Overview

This Snap performs Principal Component Analysis (PCA) on an input document and outputs a document containing fewer dimensions (or columns). PCA is a dimension-reduction technique that can be used to reduce a large set of variables to a small set that still contains most of the information in the original set. In simple terms, PCA attempts to find common factors in a given dataset, and ranks them in order of importance. Therefore, the first dimension in the output document accounts for as much of the variance in the data as possible, and each subsequent dimension accounts for as much of the remaining variance as possible. Thus, when you reduce the number of dimensions, you significantly reduce the amount of data that the downstream Snap must manage, making it faster.

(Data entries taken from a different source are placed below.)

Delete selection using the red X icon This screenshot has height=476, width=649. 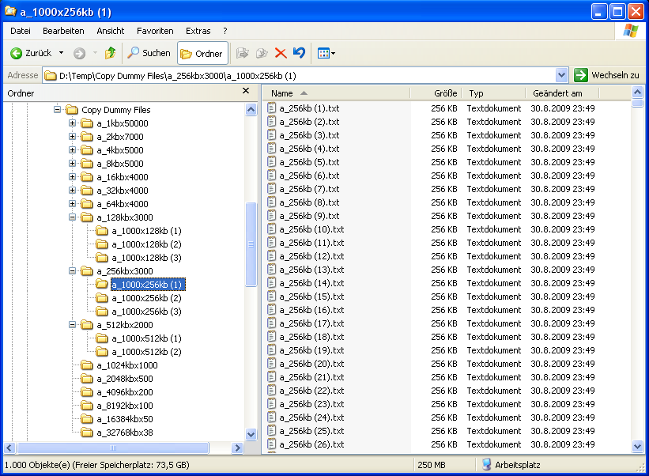coord(281,54)
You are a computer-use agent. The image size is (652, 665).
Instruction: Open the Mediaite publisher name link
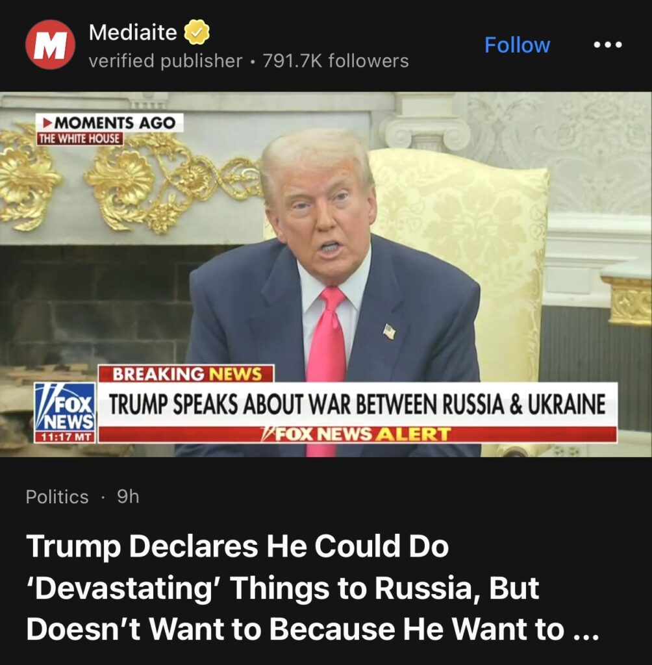pos(132,32)
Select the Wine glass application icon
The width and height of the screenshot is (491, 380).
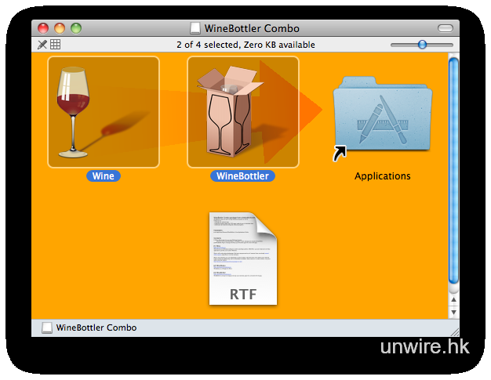[103, 111]
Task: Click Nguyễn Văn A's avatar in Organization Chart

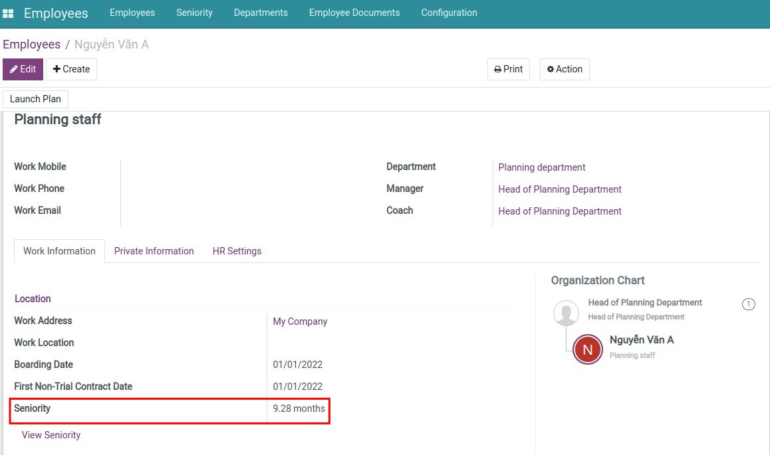Action: coord(587,348)
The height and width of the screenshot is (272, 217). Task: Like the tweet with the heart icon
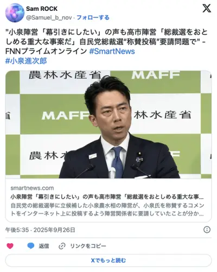(10, 246)
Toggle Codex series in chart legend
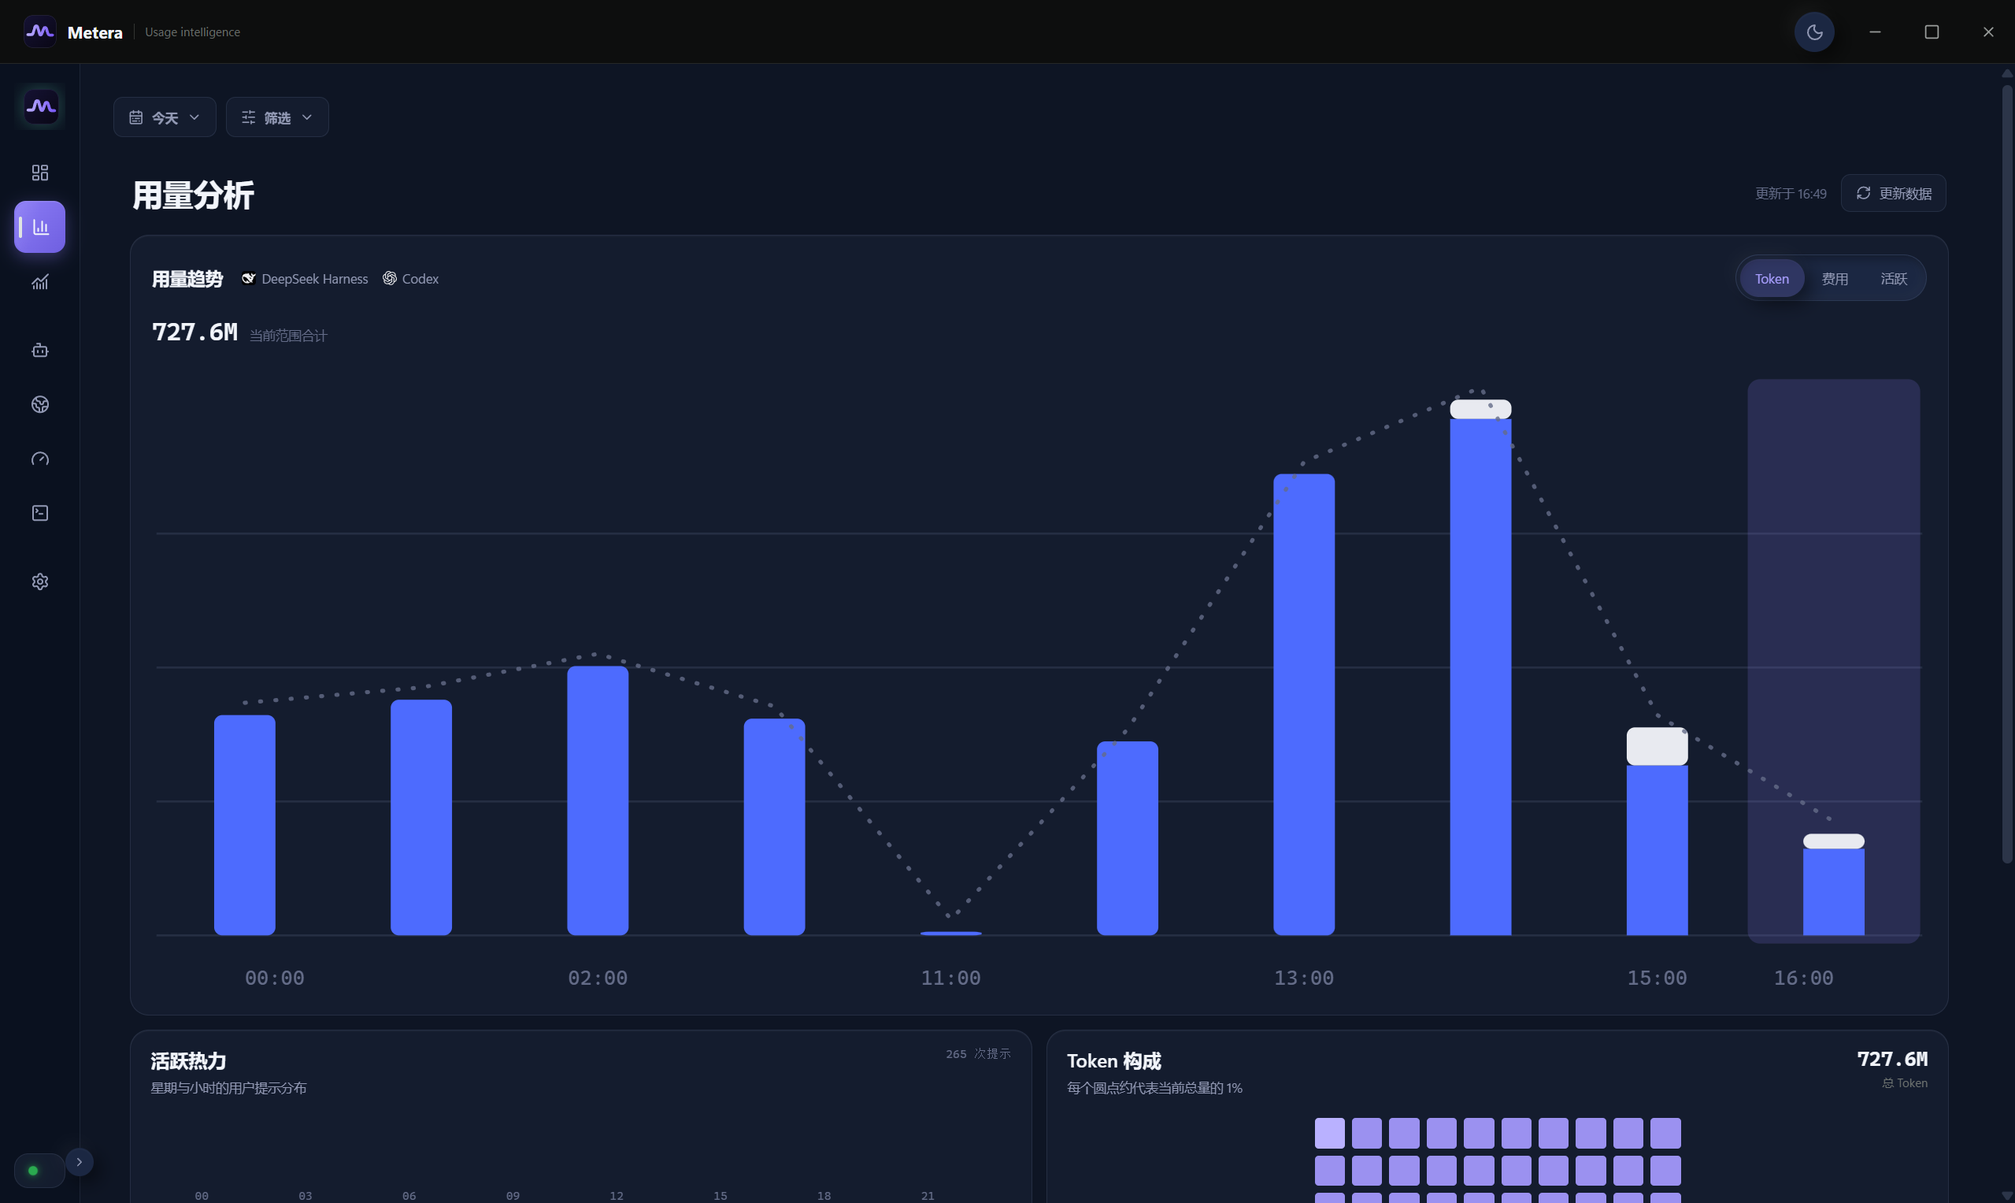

PCA is widely used to perform tasks such as data compression, exploratory data analysis, pattern recognition, and so on. For example, you can use PCA to identify patterns that can help you isolate specific species of flowers that are more closely related than others, as in our example below.

How does it work?

The PCA Snap performs two tasks:

It analyzes data in the input document and creates a model that
1. Reduces the number of dimensions in the input document to the number of dimensions specified in the Snap.
2. Retains the amount of variance specified in the Snap.
It runs the model created in the step above on the input data and offers a document containing the processed output, offering a simplified view of the data, making it easier for you to identify patterns in it.

Input and Output

Expected input

First input view: Required. A document containing data that has numeric fields.
Second input view: A document containing the model (or mathematical formula that performs a transformation on the input data) that you want the PCA Snap to use on the data coming in through the first input. If you do not provide the model, the PCA Snap builds a model that is best suited for the input data provided through the first input.

Expected output

First output view: A document containing transformed data with fewer (lower) dimensions.
Second output view: A document containing the model that the PCA Snap created and used on the input data. If you supply the Snap with the model (created using a PCA Snap earlier) that you want to use, the Snap does not output the model. To see this behavior in action, see the example below.

Expected upstream Snaps

First input view: A Snap that provides a document containing data in a tabular format. For example, a combination of File Reader and CSV Parser, or Mapper.
Second input view: A Snap that provides documents. For example, a combination of File Reader and CSV Parser.

Expected downstream Snaps

Any Snap that accepts a document. For example, Mapper or CSV Formatter.

Prerequisites

The input data must be in a tabular format. The PCA Snap does not work with data containing nested structures.

Configuring Accounts

Accounts are not used with this Snap.

Configuring Views

Input	This Snap has at most two document input views.
Output	This Snap has at most two document output views.
Error	This Snap has at most one document error view.

Troubleshooting

None.

Limitations and Known Issues

None.

Modes

Ultra pipelines: Works in Ultra pipelines when the Snap has two input views and one output view.
Spark mode: Does not work in Spark mode.

Snap Settings

Label	Required. The name for the Snap. Modify this to be more specific, especially if there are more than one of the same Snap in the pipeline.
Dimension	Required. The maximum number of dimensions–or columns–that you want in the output. Minimum value: 0 Maximum value: Undefined Default value: 10
Variance	Required. The minimum variance that you want to retain in the output documents. Minimum value: 0 Maximum value: 1 Default value: 0.95
Pass through	Select this check box to include all the categorical input fields in the output.

Example

Visualizing the Iris Flower Classification Dataset in Two Dimensions

In this example, you take a CSV file containing the length and width of the sepals and petals of different species of Iris flowers. You then apply PCA to reduce the number of dimensions to two. This enables you to visualize the flower distribution based on the size of their sepals and petals, using a scatter plot.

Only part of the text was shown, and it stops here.